3. Monitor electrolytes serially: hyperkalaemia (K+ >6 mmol/L) is immediately life-threatening — treat with calcium gluconate (membrane stabilisation), insulin-dextrose, and sodium bicarbonate
4. Avoid NSAIDs and nephrotoxic agents: paracetamol for analgesia; avoid ibuprofen, ketorolac, gentamicin (additive nephrotoxicity)
5. Fasciotomy if compartment syndrome coexists — releasing the compartment reduces ongoing muscle necrosis and the myoglobin load
6. Renal replacement therapy (haemodialysis): if AKI is established and not responding to fluid therapy; removes potassium and fluid overload
| Severity | CK (U/L) | Urine | Management |
|---|---|---|---|
| Mild | 1,000–5,000 | Clear or slightly discoloured | Oral hydration + monitor |
| Moderate | 5,000–10,000 | Tea/brown coloured | IV fluids, urinary alkalinisation, serial K+ |
| Severe | >10,000 | Cola/maroon | Aggressive IV fluids (200–300 mL/h target), ICU, consider dialysis |
Self-Assessment: Soft Tissue Injury Clinical Scenarios
Apply the principles from this module to the following structured clinical scenarios. For each, work through a systematic assessment before reading the guidance. The scenarios are designed to test the three highest-yield examination areas: compartment syndrome recognition, open fracture management, and rhabdomyolysis identification.
Scenario 1 — Compartment Syndrome Recognition: A 16-year-old girl falls onto an outstretched hand and sustains a displaced supracondylar fracture of the humerus. After manipulation and backslab application, she rates her pain 8/10 and complains of tingling in her thumb and index finger. On examination: the forearm is tense and swollen, and passive finger extension markedly worsens the pain. The radial pulse is palpable but weak. What is the diagnosis? Which nerve's territory is the tingling in, and which compartment does that nerve traverse? What is the immediate management?

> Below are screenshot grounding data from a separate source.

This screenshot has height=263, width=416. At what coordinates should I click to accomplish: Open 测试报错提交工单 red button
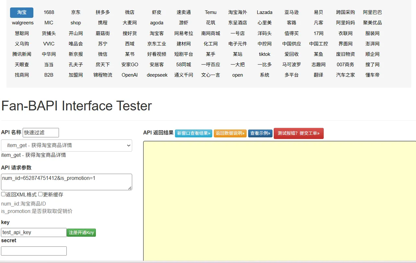pyautogui.click(x=298, y=133)
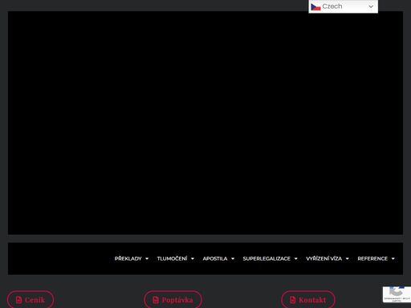Viewport: 411px width, 308px height.
Task: Open the TLUMOČENÍ menu item
Action: [x=172, y=258]
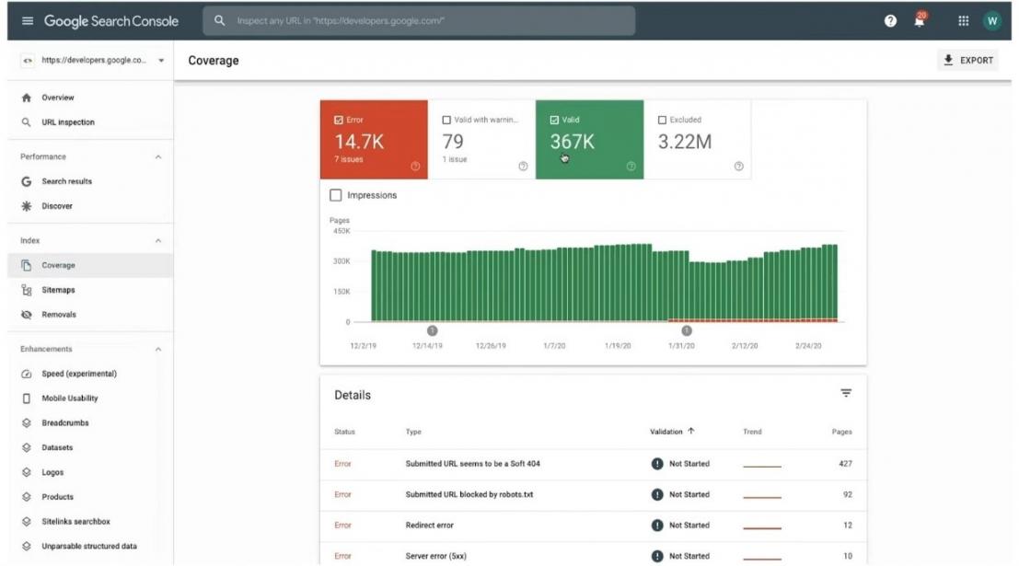
Task: Uncheck the Error checkbox
Action: click(339, 120)
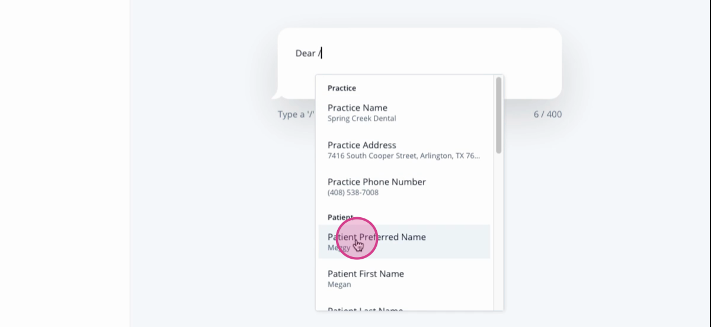Click the speech bubble tail of the message box

pyautogui.click(x=276, y=94)
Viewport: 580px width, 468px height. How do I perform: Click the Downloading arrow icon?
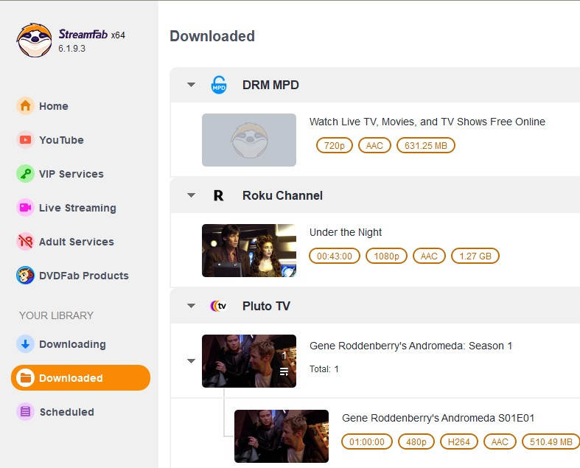click(26, 344)
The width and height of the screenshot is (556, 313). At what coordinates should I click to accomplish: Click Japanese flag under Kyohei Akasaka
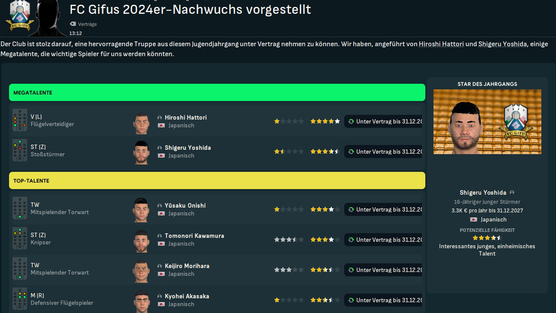coord(161,304)
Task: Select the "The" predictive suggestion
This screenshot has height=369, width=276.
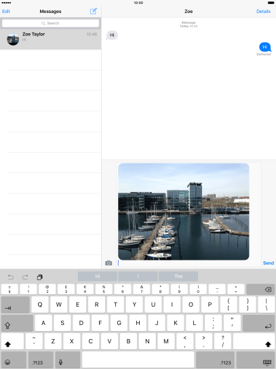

Scenario 2 — Open Fracture Management: A 45-year-old farmer is brought in with an open tibial fracture after his leg was trapped under a tractor. The wound is 12 cm long with visible bone, periosteal stripping, and heavy contamination with soil. X-ray shows a comminuted fracture. His pulse in the foot is palpable. What Gustilo-Anderson grade is this? List the management steps in order of priority for the first hour. What additional antibiotic is required for soil contamination?
Scenario 3 — Rhabdomyolysis: A 28-year-old is rescued from a car wreck after being trapped for 4 hours. His right leg is swollen and the muscles feel firm. Urine output has been minimal since arrival. The dipstick shows 3+ blood but no red cells on microscopy. CK returns at 18,000 U/L. Creatinine is 180 µmol/L. What is the diagnosis? What is the target urine output and what additive should be included in the IV fluid to protect the kidneys?
Review your answers against the preceding content sections. Identify any gaps in your understanding and return to the relevant heading before proceeding to the next SDL.
CLINICAL PEARL
The 'pain on passive stretch' sign is more reliable than pulse assessment in compartment syndrome. In a tibial compartment syndrome, passive dorsiflexion stretches the muscles of the anterior compartment over the inflamed, tense fascial envelope, reproducing ischaemic pain. This sign is positive BEFORE pulses are affected, BEFORE paraesthesia is established, and BEFORE paralysis occurs. A patient who screams when you passively dorsiflex their foot after a tibial fracture has compartment syndrome until proven otherwise — do not wait for pulse loss or a compartment pressure measurement if the clinical picture is obvious. Conversely, in an unconscious sedated patient, compartment pressure measurement (ΔP <30 mmHg = fasciotomy) is the objective gate when clinical signs cannot be elicited.